Parents might not even know you have a great music lesson program. Hand out music lesson literature with rental rate sheets. By promoting a strong lesson program with band rentals, it could improve the beginning bands in your area and bring more customers into your store. Don't assume — act! Getting kids hooked on playing pays big dividends.
How to Prepare
1. Make a band instrument lesson flier. Include photos and names of your band and orchestra teachers. Have a caption like, "Fun Band Instrument Lessons — All Levels and Abilities." You don't want anything too wordy, but it needs to be attention-getting.
2. Print out a list of all your newly added rental customers, by instrument if possible. This list should be readily available on your POS or rental accounting system. Even if you're an affiliate retailer, get this information.
3. Train your sales staff on the importance of music lessons. Your staff has to understand how music lessons enhance a student's success. Train them to promote the fun factor and handle any objections parents might have. If the student gets lessons at school, it's important for your sales staff to mention that school lessons are usually taken with 20 other kids. If the student is a quick learner, they'll get bored. If the student is a slow learner, they'll get frustrated.
If parents say, "They're only beginners," that's even more of a reason to get them on the right track. Some will suggest that the band director would not want them to take separate lessons. No band director in his right mind would discourage music lessons.
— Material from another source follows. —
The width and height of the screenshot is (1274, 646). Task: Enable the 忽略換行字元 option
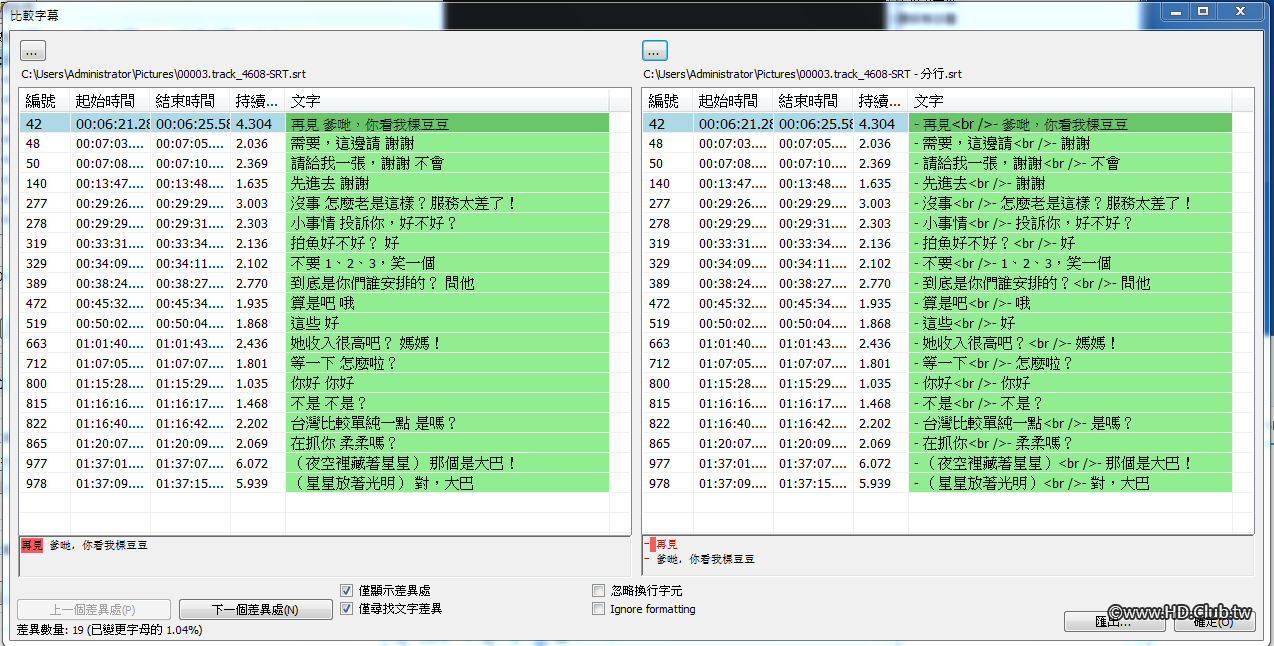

Most starting band sheets in my area have a line at the bottom that says something like, "Many stores teach private lessons," or "Lessons are always a good idea." Another concern parents have is not knowing if their kids will quit. Taking lessons will improve the chances a student will stick with it.
What to Do
1. Hand out fliers to every walk-in rent payment. Place this flier at the cash register. Make it visible to customers and easy for staff to hand out.
2. Call your list. Ask each renter how band is going. Make this a warm and fuzzy call. Let the parents know you are a partner in their kid's musical success. Don't put a staff member on this that sounds like they're working at Micky Ds. Put someone on the phone that can get a dialogue going and make a connection with the parents. Don't leave voicemail messages. You'll sound like a sweat-tank solicitor.
3. Spiff the staff. How's a $5 reward for every band instrument lesson sign-up during the next 30 days sound? If you're taking in registration fees, you won't lose money. The incentive makes the lesson sign-up promotion more fun and successful for your store.
Be relentless. You might not get 100 percent of them, but you won't even get 1 percent if you don't try. MI
Pete Gamber is the owner of Alta Loma Music in Rancho Cucamonga, Calif. He welcomes questions at firstname.lastname@example.org.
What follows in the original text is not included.